Entering the hospital that day I was hopeful for good news but prepared for the worst. Prancing in with my laced up gladiators and sundress I saw my mom. Her voice cracking as she spoke in a hush tone as she told me to follow her, doing so we waited for the elevator to open. I observed the marbled walls with the dashes of chocolate brown, creme, and a hint of peach that surrounded the elevator doors they were vibrant and full of life. As i peered off in a daze, she continued to speak. However, i wasn't listening. I heard bits and pieces; “Aggressive brain cancer”, “incurable”, “six to eight months” I had heard enough to give up. I looked up at her with the face i had seen so many times before and pleaded “Why does this always happen to us?” and in that moment I felt nothing, a pure substance of emptiness. Embracing each other in tears wishing for the inevitable.Everything i had once believed in had left me, empty and alone, i felt nothing.Stepping forward towards my grandfather to see the same look that I shared, nothingness. He felt nothing. The women he had been married to for forty years was just given a death sentence and he too felt nothing. It was only moments later that the words that left his quivering lips had left me where i stood today.


Folding and refolding the tissue i sat in the waiting room trying to hold myself together as best as i could. He expressed that the doctor said she would be fine, he said she was doing so well yesterday, she will make it. But it wasn't the nothingness inside of him that made the delusions it was the hope, the hope that what you heard was wrong, the hope that things will get better, when in reality they won't. Unable to keep my emotions inside i exited and went outside to get air, as i sat in the parking lot tears streaming down my face i searched my brain for answers to God's ways.I pondered every little detail of the doctor's words. Slowly making my way back inside I found myself. There I stood in between the marbled elevator doors silent, my body almost in a paralysis. I stared at the numbers increasing and decreasing and then increasing, I stood, I watched.
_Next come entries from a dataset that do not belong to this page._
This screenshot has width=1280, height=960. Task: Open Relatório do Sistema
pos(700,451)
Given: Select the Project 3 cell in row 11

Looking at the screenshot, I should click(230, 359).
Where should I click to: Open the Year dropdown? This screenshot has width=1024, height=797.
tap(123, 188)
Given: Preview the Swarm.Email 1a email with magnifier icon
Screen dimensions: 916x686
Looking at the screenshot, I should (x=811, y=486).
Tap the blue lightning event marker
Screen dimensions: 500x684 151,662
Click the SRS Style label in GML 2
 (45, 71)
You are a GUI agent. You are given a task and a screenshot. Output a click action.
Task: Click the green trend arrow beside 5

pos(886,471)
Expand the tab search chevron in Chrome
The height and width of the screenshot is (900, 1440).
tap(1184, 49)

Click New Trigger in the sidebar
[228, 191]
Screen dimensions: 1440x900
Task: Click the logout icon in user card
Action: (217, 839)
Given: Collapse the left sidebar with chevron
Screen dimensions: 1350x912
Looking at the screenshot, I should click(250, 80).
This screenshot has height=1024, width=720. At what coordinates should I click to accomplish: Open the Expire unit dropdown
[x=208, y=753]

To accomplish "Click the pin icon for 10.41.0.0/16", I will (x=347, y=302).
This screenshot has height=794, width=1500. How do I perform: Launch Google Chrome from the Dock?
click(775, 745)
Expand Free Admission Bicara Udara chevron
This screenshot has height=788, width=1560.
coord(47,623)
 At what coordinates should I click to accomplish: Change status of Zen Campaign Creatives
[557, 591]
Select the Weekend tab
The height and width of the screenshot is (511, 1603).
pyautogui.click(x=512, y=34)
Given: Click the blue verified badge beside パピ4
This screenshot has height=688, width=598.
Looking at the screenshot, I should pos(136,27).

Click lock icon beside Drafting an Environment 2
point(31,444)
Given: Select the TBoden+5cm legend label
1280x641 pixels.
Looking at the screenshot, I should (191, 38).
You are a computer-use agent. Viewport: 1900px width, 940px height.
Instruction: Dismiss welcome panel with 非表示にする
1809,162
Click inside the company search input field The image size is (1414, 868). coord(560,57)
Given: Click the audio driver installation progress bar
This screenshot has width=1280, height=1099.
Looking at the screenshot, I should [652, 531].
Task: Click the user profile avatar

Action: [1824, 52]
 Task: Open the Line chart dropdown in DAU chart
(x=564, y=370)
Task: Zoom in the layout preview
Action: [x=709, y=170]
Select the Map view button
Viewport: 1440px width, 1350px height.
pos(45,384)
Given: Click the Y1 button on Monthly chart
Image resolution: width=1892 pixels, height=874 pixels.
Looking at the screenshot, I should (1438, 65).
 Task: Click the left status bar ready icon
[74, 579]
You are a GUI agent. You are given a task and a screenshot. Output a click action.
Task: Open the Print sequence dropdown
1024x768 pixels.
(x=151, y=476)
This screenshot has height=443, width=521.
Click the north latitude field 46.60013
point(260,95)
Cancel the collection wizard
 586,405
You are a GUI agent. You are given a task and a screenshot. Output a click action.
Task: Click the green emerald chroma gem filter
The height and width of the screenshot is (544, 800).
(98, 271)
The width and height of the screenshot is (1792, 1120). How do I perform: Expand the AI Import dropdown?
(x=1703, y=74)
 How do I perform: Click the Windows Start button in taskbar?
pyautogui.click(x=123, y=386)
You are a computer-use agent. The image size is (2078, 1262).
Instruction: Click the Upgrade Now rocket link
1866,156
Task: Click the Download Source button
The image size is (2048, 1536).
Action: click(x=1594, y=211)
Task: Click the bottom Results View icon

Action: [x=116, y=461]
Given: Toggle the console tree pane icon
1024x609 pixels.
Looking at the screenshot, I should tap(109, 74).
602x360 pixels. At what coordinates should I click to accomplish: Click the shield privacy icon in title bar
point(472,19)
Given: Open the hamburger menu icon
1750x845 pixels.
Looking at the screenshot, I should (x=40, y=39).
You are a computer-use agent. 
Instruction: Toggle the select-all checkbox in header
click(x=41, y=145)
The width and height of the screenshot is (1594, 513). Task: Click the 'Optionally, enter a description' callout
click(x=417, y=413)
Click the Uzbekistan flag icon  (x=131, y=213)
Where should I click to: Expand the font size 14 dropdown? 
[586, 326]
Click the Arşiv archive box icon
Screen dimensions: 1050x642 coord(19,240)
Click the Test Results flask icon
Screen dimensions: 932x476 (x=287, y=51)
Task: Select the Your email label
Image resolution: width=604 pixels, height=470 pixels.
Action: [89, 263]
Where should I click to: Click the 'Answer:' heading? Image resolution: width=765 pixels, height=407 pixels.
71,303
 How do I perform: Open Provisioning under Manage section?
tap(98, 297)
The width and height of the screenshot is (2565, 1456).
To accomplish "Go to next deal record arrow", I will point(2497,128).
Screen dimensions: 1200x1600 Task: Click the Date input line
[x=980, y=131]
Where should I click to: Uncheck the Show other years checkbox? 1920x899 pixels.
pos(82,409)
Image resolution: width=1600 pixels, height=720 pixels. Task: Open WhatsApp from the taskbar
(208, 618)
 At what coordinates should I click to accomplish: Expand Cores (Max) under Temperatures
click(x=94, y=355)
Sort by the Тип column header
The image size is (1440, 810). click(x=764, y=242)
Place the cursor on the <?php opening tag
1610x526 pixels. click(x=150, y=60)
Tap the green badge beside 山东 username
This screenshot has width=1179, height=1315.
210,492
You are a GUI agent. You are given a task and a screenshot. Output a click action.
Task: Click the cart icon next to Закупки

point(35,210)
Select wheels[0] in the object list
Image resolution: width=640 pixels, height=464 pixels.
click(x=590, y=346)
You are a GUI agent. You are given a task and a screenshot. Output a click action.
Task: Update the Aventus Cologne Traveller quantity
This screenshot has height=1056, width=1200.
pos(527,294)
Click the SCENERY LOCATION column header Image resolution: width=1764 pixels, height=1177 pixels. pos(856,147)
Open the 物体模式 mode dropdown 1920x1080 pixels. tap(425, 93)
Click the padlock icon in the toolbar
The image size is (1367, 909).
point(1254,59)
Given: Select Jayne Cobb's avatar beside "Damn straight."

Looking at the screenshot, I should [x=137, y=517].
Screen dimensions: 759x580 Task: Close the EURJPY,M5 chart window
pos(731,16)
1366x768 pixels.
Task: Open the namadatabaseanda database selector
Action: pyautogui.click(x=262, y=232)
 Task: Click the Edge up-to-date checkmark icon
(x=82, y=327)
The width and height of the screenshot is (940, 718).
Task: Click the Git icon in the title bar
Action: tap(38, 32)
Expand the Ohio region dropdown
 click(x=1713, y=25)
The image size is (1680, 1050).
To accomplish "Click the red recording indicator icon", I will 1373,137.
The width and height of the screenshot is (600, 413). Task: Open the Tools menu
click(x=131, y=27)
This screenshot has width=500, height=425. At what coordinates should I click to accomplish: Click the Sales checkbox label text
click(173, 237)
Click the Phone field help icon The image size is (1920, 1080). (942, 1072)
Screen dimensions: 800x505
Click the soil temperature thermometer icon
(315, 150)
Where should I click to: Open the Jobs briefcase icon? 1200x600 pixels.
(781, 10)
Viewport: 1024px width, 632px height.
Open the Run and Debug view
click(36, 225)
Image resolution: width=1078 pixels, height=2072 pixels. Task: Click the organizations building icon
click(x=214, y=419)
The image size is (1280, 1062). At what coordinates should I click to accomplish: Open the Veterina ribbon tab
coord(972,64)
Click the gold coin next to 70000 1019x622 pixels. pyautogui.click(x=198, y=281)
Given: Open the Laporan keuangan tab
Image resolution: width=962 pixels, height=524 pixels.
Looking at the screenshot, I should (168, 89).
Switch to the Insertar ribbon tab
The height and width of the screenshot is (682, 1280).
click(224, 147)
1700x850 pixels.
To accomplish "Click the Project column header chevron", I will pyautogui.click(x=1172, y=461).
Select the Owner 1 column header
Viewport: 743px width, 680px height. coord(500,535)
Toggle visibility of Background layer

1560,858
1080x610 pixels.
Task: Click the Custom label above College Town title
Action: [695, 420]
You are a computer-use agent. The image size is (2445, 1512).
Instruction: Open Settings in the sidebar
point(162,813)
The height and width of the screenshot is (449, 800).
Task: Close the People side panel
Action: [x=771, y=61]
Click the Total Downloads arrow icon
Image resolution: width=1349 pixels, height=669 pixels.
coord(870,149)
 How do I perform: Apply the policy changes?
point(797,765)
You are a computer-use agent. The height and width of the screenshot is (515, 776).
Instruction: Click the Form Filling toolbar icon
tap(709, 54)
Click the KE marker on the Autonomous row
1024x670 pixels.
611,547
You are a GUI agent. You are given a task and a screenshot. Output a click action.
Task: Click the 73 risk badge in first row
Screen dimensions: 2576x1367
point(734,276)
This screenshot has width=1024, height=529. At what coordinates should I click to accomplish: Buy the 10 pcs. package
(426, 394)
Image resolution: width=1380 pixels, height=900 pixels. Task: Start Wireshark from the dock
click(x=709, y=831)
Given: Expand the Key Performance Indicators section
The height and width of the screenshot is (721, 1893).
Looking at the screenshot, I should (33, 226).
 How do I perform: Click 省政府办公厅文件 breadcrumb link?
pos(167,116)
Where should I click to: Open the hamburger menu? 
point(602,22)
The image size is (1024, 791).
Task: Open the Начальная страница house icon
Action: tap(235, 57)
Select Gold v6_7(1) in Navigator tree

Careless of the fact I hadn't pressed the button, reluctant to the face reality, unable to make any sudden movements. Behind me stood a doctor who pressed the button, as the doors opened he stared, “Miss are you getting on?” I didnt move. The doors closed and I was again alone and empty. Staring at the same wall I had earlier seen but in a different perspective. The perspective I had once viewed as hopeful and alive. The perspective that changed moments before. And I realized I believe in nothingness. I believe in the faulty cracks in humanity that leave you with nothing inside, the pureness of being alone and the gaping hole left behind when you are broken. I believe in the absence of life or existence. I believe in nothingness.